I myself don't like violence and sexual appeals to gather the audience in a movie. Although I could understand the way these topics were explored in this movie and I could defend this point based on the symbols that it contains and on my culture as a Brazilian. Of course it doesn't redeem the strong appealing that sensual scenes evoque on our instincts, specially when their created in such a hot and primitive way. The way of senses and primitive desire, pure flesh desire, later converted in equal powerful and uncontrolled, devastating love.
All these points are due to a life stile that generates that. It is on everyday Brazilian newspapers fragmented narratives of lives involved on misery and lack of perspectives.
On this movie we have an opportunity to go further the official” facts printed on the news, we have an opportunity to understand social relations and human feelings that may flow under specific situations according to place and culture.
For those who were terrified with the rooster’s fight, should had written at the end where there was a clear note regarding the rights of this animals and clarifying that they weren’t taken to death and it was also part of the fiction. Although, they were describing a crude reality that is going on everyday in many places despite the laws’ restrictions. The symbolism between black and white related to the rooster’s colors has a direct relation between the fight that both friends will get through against one another later and also implies the racial conflicts that still enclose our cultures and it is explicit more as a matter of fact then as an implicit incentive to violence. In the contrary, the close ups on the eyes of the protagonists at the very end of the movie reveals the complicity of these friends whose eyes clearly shows the consciousness of their irrational fight. That is a final moment of redeem, after a violent catharsis.
For those who expected a happy end a social perspective as the directors proposal, I answer that the eyes close- ups were this subjective and subliminal message of love, comprehension and friendship as an alternative to the social miseries of our cruel world.

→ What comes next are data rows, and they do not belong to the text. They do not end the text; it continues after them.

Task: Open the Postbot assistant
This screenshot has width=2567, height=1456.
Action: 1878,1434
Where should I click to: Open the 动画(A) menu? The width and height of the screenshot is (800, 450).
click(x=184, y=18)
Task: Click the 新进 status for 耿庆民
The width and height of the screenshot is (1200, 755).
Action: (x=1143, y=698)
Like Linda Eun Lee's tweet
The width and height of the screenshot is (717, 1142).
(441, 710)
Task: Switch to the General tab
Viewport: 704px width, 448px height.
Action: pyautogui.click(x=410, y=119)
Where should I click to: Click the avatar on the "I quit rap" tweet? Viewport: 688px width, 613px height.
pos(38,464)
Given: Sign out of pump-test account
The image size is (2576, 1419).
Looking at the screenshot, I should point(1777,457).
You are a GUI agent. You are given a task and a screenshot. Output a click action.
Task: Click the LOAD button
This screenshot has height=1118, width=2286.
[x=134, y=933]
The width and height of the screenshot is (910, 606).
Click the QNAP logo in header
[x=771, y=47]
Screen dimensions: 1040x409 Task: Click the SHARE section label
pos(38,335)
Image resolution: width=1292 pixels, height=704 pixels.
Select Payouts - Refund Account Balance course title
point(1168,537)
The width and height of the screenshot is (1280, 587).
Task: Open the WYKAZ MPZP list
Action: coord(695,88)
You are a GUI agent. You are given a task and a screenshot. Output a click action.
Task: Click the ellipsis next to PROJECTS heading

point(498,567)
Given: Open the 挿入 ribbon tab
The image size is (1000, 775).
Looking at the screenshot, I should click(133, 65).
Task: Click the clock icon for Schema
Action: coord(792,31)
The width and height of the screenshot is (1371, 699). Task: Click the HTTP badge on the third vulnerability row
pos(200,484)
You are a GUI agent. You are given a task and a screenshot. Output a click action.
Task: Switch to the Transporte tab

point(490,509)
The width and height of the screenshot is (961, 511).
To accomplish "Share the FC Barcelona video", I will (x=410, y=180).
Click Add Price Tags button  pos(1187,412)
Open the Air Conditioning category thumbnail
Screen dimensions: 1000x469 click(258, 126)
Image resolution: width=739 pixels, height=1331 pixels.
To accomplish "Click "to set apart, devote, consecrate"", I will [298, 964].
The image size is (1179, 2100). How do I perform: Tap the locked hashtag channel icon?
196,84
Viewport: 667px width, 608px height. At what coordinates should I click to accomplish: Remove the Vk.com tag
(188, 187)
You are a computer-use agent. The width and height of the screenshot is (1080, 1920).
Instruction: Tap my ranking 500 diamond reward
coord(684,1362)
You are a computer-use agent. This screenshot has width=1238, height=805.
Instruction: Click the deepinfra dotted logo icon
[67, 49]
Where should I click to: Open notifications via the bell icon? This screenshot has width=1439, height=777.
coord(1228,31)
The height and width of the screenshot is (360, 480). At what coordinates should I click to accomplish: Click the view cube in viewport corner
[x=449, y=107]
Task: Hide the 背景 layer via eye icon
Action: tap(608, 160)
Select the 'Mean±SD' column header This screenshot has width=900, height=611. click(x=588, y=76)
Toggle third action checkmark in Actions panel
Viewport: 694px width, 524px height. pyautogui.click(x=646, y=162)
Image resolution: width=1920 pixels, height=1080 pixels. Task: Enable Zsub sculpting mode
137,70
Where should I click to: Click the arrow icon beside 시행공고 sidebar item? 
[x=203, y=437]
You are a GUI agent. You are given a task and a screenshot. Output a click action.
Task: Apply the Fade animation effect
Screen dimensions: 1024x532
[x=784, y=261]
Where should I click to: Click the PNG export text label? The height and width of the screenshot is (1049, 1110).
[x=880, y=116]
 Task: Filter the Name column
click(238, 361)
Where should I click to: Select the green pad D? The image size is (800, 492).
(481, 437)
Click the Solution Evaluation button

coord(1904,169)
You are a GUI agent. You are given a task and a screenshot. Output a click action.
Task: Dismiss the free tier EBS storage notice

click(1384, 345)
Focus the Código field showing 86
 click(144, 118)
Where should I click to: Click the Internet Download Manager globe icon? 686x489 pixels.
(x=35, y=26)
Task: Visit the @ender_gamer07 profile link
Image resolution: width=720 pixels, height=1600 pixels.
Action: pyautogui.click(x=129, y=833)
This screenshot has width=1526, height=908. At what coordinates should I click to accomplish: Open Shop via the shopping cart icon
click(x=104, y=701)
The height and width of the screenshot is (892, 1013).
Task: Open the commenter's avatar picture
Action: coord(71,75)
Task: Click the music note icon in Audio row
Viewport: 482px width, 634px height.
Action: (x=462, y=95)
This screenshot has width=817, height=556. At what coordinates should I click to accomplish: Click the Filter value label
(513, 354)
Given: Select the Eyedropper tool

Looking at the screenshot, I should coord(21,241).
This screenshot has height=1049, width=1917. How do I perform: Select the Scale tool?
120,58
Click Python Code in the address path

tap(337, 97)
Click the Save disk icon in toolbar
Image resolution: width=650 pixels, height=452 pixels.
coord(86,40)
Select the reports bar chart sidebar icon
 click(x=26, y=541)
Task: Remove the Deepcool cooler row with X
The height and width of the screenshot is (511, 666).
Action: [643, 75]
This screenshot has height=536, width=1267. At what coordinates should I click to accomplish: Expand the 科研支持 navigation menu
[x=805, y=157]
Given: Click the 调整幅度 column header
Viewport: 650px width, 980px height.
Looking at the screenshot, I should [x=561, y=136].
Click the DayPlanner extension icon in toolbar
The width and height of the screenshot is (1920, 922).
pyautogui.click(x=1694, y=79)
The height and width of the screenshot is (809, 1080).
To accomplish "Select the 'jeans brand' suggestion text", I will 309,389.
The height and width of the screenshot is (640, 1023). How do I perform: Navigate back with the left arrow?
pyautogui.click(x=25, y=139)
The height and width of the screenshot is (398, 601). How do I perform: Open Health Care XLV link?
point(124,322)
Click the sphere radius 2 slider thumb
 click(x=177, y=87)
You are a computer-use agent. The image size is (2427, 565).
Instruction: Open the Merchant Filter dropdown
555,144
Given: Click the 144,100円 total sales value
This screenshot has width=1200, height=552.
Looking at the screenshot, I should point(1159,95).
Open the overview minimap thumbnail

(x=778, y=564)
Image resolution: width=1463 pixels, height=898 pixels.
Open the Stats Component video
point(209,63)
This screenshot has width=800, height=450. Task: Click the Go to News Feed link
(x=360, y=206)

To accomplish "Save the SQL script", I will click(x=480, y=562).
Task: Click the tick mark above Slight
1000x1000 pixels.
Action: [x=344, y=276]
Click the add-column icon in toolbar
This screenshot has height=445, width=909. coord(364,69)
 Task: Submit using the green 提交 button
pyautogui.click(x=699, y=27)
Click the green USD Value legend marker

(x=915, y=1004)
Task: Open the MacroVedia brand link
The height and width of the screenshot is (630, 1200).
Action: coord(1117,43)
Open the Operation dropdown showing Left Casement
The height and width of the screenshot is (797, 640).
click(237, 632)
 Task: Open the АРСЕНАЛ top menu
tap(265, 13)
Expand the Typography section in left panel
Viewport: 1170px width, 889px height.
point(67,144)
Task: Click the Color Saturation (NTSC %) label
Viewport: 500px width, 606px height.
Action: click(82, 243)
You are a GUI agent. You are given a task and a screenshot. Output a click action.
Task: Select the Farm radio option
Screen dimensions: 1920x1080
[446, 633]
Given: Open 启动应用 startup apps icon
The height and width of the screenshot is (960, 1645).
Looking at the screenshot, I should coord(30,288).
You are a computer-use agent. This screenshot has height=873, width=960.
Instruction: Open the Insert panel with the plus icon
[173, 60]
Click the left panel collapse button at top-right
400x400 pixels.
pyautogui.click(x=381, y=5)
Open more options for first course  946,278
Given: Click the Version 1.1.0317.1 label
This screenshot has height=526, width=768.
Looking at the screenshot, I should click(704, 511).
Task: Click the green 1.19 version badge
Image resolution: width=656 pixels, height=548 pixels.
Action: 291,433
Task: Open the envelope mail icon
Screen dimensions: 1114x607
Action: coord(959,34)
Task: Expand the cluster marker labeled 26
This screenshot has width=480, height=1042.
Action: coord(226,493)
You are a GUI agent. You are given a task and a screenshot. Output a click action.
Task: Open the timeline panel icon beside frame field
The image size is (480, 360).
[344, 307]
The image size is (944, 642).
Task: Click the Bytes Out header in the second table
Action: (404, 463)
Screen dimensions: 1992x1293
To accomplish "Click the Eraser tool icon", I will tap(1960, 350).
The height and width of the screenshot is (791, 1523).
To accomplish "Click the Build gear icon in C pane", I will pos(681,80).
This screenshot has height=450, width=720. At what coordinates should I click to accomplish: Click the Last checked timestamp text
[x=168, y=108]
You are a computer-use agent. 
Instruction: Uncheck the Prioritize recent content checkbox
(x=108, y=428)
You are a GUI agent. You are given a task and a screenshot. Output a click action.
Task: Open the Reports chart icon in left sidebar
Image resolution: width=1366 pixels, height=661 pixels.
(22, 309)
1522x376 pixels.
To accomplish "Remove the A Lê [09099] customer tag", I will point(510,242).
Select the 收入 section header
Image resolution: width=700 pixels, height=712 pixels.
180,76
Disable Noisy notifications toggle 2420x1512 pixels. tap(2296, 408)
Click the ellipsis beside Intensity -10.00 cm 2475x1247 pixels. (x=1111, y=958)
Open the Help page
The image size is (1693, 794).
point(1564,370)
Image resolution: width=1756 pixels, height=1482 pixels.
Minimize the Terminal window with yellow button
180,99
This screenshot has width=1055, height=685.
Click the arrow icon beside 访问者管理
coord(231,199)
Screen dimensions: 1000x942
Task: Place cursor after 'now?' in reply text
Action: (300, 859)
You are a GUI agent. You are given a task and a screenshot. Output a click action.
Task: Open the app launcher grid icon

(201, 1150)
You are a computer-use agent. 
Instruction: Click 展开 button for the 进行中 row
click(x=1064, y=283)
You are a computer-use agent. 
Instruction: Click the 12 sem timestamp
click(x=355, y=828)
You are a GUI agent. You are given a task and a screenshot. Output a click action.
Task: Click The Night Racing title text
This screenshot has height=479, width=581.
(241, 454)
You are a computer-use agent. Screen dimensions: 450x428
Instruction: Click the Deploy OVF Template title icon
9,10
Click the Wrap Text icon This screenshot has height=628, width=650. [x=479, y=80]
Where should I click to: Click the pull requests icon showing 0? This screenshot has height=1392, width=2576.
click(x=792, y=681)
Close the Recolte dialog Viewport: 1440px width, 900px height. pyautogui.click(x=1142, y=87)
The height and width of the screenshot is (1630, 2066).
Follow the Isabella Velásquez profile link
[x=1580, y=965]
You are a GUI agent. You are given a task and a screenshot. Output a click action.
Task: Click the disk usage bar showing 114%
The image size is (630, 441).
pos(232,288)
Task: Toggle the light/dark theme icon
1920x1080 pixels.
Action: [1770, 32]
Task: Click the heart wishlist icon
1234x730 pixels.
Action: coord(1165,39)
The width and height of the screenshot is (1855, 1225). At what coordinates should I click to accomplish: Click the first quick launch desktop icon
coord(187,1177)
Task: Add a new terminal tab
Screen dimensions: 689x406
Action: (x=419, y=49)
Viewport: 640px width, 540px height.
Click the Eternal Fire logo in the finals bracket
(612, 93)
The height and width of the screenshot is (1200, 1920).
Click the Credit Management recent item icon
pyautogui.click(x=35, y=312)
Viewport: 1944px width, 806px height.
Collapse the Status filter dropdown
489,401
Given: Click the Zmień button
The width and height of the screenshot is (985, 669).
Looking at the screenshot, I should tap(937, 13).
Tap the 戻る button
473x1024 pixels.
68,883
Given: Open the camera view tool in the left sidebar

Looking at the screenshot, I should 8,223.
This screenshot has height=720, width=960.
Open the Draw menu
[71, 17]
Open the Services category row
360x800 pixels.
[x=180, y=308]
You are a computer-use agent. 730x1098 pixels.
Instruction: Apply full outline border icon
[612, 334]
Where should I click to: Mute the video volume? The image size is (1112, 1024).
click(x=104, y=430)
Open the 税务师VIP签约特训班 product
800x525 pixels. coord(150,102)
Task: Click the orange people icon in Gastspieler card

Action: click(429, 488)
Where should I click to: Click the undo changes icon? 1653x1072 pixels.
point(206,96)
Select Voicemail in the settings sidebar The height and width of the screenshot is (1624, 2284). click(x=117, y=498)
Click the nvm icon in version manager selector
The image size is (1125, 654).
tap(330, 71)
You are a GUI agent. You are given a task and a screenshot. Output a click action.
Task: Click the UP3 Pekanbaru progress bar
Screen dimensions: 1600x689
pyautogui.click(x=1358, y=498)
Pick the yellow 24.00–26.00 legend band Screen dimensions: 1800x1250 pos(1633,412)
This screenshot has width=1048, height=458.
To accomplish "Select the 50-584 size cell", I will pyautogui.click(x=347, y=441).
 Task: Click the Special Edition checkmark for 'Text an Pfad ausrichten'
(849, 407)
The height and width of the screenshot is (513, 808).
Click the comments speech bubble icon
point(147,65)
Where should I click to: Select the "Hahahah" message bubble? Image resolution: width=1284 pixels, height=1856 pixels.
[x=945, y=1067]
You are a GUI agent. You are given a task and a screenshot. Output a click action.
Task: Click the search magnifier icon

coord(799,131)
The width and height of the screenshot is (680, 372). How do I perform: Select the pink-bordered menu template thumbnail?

If they would finally get to a peaceful understanding and deal who knows. The authors knowledgeably lets the end rests on its on chance, without a resolution. As a metaphor to the fact that life goes with its incongruence. As a message that transmits the inability of the cinema and of art to solve social problems itself. A moral quote at the end would put on risk the quality of the movie and compromise the subtleness of the messages implicit in the body language.